¿Una película sobre comida que cae del cielo? ¿Y va a funcionar? Por supuesto que funcionó. "Lluvia de hamburguesas" fue un éxito en 2009 y el aterrizaje de la secuela era cuestión de tiempo. Aquí está la segunda parte, largamente promocionada y con todas las ganas de luchar de igual a igual con los tanques animados de la temporada: "Mi villano favorito 2", "Monsters University" y "Los Croods".
Las nuevas aventuras de Flint y sus amigos pegaron fuerte para satisfacción de Sony y el estudio Columbia, decididos a mantenerse en la estela de Pixar.

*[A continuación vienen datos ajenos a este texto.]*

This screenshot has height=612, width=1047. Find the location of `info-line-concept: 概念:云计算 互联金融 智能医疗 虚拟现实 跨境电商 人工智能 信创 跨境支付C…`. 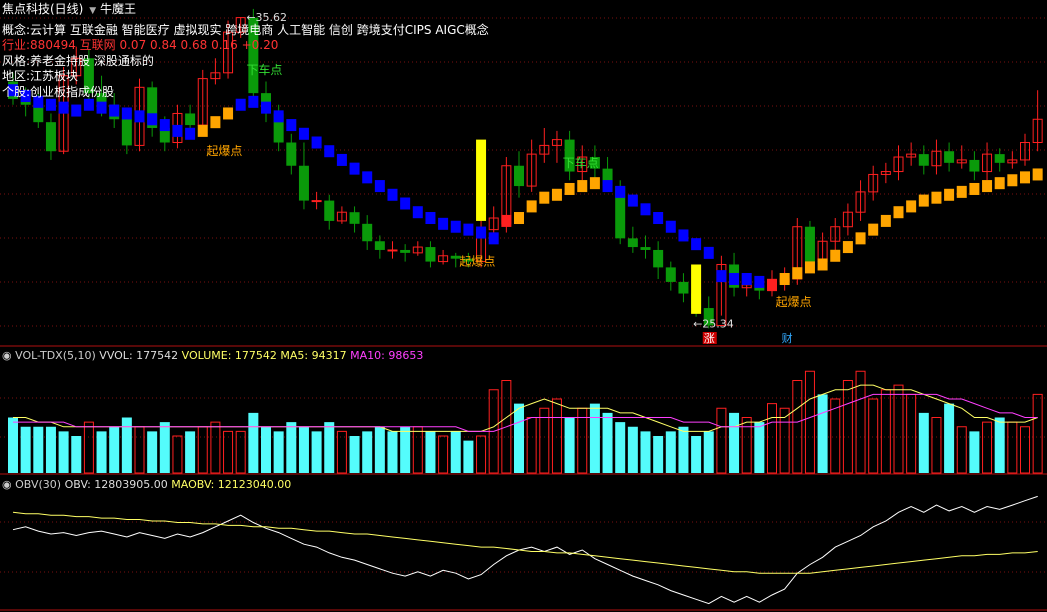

Lo más cerca posible, para más datos. El fin de semana del estreno (a fines de septiembre) recaudó 34 millones de dólares en Estados Unidos, y ya lleva más de 100 millones en todo el mundo.
Aquella máquina inventada por Flint, capaz de producir comida con el simple tipeo de un algoritmo, había enloquecido y amenazaba al mundo.
Desactivarla fue toda una hazaña. El problema es que la máquina no se destruyó; al contrario, permanece activa y esta vez fue capaz de crear una isla voraz y destructiva. Allá irá Flint, junto a Sam, Chester, Manny y todos aquellos decididos a enfrentar la apetitosa amenaza.
Phil Lord y Chris Miller, gionistas y creadores de la primera parte, dejaron esta vez la dirección en manos de Cody Cameron y Kris Pearn, dos expertos en el mundo de la animación que debutan como dupla en las ligas mayores. Las voces (en inglés) son las mismas: Bill Hader, Anna Faris, James Caan, Benjamin Bratt y Neil Patrick Harris. Y para darle más brillo a la película, la canción es nada menos que de Paul McCartney: "New".